[Interface element records]
-- start --

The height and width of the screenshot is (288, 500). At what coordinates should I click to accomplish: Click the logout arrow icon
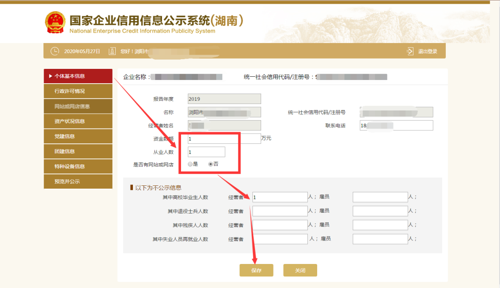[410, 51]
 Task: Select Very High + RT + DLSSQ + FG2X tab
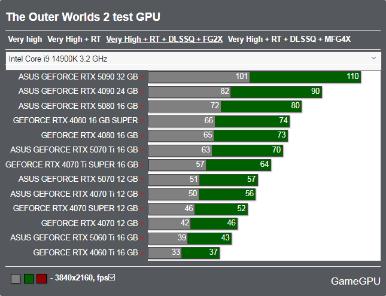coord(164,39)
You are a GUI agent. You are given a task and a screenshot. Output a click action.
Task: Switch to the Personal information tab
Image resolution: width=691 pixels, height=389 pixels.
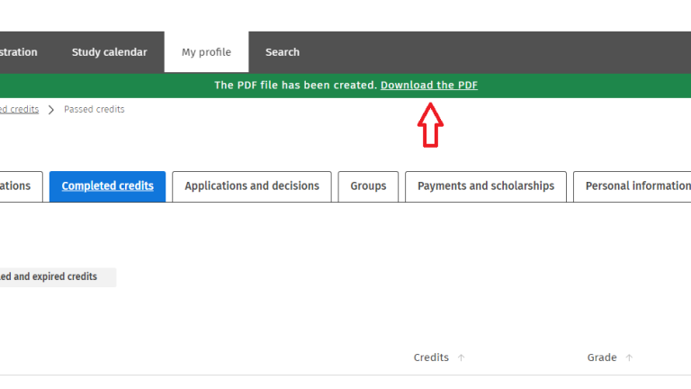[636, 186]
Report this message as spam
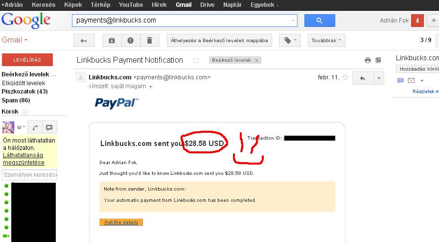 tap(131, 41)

-- end --
-- start --

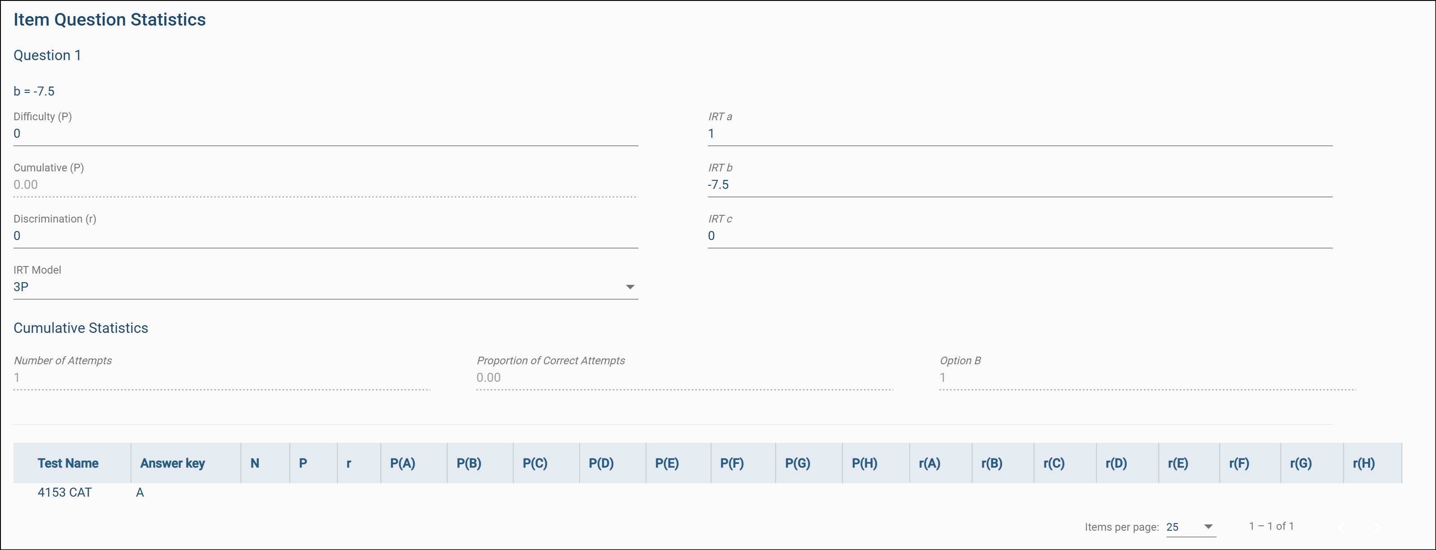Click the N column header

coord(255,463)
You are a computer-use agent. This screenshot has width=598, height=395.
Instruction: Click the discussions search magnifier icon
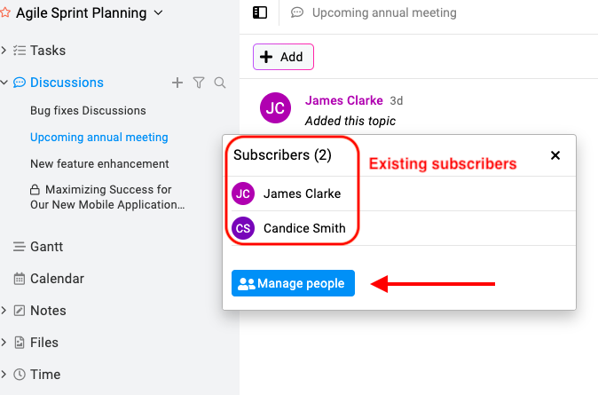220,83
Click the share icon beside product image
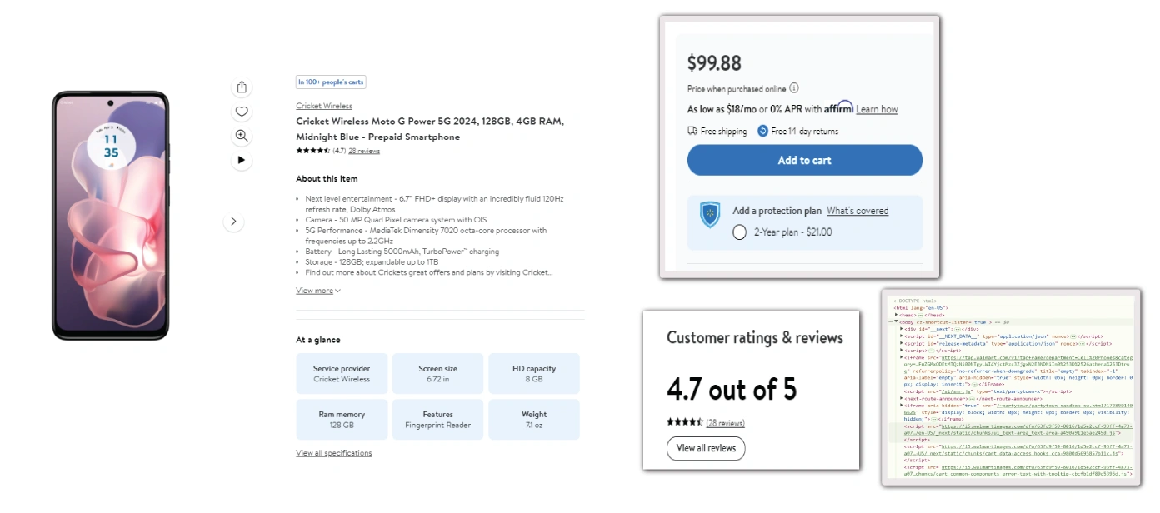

-- end --

- **Description of the task**: Copy the material word for word, beginning at the line that contains "Click the N column header" and stopping after the line that contains "Click the share icon beside product image". Leave the pictures out.

- **Exercise output**:
Click the N column header

coord(255,463)
You are a computer-use agent. This screenshot has width=598, height=395.
Instruction: Click the discussions search magnifier icon
220,83
Click the share icon beside product image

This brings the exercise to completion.